##### Data in this exercise #####

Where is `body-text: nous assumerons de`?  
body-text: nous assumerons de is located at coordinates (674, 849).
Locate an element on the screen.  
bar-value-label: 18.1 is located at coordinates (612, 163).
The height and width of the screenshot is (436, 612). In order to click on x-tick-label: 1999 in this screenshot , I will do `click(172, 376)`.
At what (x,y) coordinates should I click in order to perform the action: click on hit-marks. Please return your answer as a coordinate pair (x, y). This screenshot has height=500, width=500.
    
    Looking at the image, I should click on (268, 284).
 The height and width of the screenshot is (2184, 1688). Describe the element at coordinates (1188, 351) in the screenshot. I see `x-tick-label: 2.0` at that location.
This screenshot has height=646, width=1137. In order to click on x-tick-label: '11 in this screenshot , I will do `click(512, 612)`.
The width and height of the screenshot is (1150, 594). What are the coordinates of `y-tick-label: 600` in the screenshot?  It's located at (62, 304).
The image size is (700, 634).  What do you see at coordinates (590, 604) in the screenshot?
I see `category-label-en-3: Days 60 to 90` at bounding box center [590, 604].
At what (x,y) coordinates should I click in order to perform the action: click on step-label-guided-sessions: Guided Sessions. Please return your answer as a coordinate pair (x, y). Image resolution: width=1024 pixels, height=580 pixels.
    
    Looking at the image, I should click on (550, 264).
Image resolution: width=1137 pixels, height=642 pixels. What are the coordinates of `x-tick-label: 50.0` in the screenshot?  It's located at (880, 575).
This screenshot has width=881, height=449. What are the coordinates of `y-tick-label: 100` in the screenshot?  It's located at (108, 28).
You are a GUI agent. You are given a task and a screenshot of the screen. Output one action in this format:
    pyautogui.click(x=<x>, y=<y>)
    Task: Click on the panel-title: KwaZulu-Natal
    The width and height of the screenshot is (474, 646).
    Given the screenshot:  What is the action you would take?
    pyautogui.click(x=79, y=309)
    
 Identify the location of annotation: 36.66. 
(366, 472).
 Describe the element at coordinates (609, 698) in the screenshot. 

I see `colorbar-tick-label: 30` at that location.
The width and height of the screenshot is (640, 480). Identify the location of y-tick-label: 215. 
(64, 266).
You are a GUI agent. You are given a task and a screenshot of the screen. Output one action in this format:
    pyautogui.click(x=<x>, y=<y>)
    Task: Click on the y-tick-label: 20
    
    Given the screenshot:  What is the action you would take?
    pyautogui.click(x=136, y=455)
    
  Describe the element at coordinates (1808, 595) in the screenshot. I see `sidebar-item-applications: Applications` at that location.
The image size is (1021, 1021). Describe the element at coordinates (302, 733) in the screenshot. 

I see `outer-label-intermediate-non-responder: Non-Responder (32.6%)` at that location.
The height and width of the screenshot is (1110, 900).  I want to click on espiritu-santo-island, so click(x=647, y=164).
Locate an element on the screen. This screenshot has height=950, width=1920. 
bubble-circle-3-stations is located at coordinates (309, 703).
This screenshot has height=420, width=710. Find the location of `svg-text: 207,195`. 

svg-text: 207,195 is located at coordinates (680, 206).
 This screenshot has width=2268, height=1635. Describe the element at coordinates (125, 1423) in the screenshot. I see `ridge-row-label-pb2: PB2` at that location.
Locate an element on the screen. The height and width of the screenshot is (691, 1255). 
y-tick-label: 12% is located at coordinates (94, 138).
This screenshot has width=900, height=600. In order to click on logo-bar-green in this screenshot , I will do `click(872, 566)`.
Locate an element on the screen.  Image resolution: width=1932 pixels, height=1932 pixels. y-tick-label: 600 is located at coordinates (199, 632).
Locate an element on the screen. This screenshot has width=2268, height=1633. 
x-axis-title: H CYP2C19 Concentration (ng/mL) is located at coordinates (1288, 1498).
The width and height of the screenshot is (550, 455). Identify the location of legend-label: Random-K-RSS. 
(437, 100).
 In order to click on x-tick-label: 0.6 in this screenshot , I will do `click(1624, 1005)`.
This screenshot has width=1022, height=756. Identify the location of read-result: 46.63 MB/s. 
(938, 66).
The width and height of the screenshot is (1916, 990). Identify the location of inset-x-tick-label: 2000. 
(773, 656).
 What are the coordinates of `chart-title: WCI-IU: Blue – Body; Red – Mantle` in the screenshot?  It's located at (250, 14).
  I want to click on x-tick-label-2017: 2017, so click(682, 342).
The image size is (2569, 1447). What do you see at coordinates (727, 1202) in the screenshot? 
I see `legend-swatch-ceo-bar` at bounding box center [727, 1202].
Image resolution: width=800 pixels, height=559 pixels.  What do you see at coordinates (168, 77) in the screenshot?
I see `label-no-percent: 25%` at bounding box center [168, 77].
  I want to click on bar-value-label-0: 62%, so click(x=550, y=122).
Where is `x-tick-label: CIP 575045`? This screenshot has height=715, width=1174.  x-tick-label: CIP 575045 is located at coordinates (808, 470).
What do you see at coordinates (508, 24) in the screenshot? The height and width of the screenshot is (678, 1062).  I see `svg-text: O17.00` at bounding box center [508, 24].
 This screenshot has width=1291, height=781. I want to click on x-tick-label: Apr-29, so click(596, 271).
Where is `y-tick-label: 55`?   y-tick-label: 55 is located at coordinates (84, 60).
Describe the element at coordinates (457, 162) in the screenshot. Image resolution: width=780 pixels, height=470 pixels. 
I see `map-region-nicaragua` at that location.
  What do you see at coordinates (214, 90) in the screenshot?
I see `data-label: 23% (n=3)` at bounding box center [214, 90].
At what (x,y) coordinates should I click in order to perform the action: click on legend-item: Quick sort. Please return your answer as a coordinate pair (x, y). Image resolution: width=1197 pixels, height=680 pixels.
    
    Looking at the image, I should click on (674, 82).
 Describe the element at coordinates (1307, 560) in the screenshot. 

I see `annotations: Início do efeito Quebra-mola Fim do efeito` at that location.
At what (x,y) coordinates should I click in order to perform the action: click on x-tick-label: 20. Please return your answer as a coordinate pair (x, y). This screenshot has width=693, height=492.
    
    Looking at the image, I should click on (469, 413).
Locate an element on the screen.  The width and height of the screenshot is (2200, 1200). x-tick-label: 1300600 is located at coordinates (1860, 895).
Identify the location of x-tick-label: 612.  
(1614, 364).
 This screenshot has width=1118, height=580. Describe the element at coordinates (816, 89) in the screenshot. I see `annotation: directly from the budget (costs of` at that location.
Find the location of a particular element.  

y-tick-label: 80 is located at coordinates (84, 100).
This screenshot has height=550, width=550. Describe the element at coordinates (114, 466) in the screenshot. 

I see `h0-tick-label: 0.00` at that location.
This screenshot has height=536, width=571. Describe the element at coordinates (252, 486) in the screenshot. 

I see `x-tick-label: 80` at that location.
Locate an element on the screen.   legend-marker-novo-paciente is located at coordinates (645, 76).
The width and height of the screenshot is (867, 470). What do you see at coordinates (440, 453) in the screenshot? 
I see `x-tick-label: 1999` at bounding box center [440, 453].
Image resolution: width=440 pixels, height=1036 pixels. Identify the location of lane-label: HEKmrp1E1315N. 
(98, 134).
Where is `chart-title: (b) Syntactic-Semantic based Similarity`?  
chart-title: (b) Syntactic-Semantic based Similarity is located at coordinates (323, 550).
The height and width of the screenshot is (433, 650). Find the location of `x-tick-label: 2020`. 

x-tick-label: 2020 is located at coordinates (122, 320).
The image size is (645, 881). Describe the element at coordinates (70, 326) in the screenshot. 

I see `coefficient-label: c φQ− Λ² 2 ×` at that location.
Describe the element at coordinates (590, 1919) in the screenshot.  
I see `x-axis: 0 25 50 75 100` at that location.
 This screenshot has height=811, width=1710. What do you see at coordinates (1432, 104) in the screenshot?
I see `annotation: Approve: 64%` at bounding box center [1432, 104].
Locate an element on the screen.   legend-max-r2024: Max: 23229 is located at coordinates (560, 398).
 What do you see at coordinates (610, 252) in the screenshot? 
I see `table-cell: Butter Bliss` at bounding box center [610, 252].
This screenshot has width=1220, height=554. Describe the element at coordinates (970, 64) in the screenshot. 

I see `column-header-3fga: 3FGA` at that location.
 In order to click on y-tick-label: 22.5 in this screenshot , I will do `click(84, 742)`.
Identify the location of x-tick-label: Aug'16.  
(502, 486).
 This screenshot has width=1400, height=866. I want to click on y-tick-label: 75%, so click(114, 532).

#####

▸ Problem statement
Copy the lines of the material from the one containing "This screenshot has height=646, width=1137." through the one containing "Looking at the image, I should click on (550, 264).", including both.

▸ Answer for this exercise
This screenshot has height=646, width=1137. In order to click on x-tick-label: '11 in this screenshot , I will do `click(512, 612)`.
The width and height of the screenshot is (1150, 594). What are the coordinates of `y-tick-label: 600` in the screenshot?  It's located at (62, 304).
The image size is (700, 634).  What do you see at coordinates (590, 604) in the screenshot?
I see `category-label-en-3: Days 60 to 90` at bounding box center [590, 604].
At what (x,y) coordinates should I click in order to perform the action: click on step-label-guided-sessions: Guided Sessions. Please return your answer as a coordinate pair (x, y). Image resolution: width=1024 pixels, height=580 pixels.
    
    Looking at the image, I should click on (550, 264).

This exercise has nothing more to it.